The book includes short stories like the stirring “The Broken Day of Bernie McCarville”, a retelling of a true story of his maternal grandparents in 1915, and vignettes on six public figures he met throughout his career and what he learned from meeting them— from mentor poet James Hearst to Louis Armstrong to the Chicago Cubs’ Ernie Banks.

“Over time, I was to discover that the only thing that need be feared from being near accomplished people is the fear of becoming accomplished myself,” he wrote.

The poems fly the reader to places in Hurley’s past, into nature and to remembrances of friends and family. Of his wife Jennifer, an Impressionist painter, he writes: “If you had never chosen me, I never would have seen the hue of burnt sienna or phthalo blue.
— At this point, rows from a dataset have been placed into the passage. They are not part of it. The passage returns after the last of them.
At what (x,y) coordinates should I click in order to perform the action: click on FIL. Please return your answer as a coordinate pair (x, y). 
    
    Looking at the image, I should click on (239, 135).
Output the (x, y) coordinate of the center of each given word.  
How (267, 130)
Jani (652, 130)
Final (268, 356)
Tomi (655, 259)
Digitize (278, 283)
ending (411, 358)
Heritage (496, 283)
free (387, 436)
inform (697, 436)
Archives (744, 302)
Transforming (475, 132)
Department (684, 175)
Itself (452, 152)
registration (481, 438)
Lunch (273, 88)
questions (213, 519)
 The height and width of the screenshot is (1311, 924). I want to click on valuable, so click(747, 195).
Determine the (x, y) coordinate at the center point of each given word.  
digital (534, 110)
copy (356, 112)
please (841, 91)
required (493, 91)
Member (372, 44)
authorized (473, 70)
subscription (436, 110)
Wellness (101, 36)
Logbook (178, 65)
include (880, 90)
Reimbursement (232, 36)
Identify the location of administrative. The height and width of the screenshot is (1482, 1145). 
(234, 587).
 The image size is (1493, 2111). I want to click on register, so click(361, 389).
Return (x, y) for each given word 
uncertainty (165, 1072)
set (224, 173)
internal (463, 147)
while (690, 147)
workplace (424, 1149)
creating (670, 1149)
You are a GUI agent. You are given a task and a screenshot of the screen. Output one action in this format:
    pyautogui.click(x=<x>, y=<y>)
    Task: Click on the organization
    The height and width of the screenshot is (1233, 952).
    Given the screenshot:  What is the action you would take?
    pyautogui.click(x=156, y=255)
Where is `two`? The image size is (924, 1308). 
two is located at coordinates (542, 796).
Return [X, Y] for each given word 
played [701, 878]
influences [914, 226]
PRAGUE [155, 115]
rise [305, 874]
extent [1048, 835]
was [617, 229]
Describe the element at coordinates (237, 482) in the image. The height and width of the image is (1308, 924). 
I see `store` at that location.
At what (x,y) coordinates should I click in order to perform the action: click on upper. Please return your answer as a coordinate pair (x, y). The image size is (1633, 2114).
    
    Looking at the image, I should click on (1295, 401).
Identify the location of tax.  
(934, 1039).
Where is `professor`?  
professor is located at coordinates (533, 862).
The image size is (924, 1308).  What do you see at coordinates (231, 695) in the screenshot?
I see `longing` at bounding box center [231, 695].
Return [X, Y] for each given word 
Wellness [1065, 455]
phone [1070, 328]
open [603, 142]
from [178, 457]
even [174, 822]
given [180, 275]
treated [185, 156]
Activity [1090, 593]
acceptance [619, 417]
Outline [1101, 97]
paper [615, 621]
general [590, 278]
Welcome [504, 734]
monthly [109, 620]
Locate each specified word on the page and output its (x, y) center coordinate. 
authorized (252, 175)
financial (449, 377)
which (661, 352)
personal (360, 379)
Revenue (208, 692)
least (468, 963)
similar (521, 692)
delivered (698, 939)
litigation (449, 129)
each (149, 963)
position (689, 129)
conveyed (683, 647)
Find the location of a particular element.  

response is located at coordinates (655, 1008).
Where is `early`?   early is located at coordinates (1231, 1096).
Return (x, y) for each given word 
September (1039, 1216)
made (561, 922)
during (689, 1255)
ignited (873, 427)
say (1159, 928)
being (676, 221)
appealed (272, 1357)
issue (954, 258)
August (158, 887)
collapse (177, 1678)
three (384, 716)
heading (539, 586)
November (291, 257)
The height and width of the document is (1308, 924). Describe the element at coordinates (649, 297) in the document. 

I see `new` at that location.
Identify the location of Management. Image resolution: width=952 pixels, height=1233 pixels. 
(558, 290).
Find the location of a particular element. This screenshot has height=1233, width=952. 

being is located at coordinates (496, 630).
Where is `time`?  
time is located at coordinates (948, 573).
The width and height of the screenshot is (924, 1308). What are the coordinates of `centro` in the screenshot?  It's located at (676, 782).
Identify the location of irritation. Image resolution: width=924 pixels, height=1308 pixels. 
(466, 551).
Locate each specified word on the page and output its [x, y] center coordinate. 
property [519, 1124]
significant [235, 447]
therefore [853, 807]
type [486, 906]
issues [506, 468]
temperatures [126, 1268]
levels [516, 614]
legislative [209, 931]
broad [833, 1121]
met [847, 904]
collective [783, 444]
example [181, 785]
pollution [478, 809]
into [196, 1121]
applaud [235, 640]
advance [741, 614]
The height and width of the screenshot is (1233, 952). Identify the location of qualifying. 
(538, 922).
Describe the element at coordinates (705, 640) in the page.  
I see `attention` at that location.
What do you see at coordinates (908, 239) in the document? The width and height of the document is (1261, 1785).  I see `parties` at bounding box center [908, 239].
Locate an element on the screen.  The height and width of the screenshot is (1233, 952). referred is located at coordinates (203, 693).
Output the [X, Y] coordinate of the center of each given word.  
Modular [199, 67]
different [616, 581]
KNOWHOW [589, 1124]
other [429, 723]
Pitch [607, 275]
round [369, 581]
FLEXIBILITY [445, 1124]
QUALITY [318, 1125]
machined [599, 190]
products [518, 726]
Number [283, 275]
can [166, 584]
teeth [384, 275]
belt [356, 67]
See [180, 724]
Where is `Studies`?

Renoir said emotion is the cue: I owe my becoming fully me, to you.”

The pages include revealing and personal poems, including a poem he wrote at his mother’s death bed, a tribute to her and his eight siblings that he read as the eulogy during her funeral.

The book’s title “A Westbound Sun” is a reference to age and serenity, Hurley said.

“I’ve often thought that sunset was a more contemplative time than any other time of the day,” Hurley said. “It also speaks to a sense of mortality, not in a sorrowful sense but a joyous one.

“As I’ve gotten older I learned that what you’re looking for is looking for you,” he mused. “It’s a timeless feeling to be in a sense of equipoise.”

This fall, Hurley intends to take his book tour on the road back to his Midwest roots. He also has several events planned locally:

  • Aug. 14: A reading and Q&A at San Diego Central Library with Robert Bernard Hass, author, critic and executive director of The Robert Frost Society.
  • Aug. 15: Book signing at Warwick’s in La Jolla from noon to 2 p.m.
  • Aug. 18: Reading at Soul of Yoga Encinitas, 7-8 p.m. Owner Ryan Stanley will host and match traditional yoga sounds (chimes, bells, drums, bowls), to readings of his poems. The studio is located at 162 S. Santa Fe Rd., Suite A70 in Encinitas.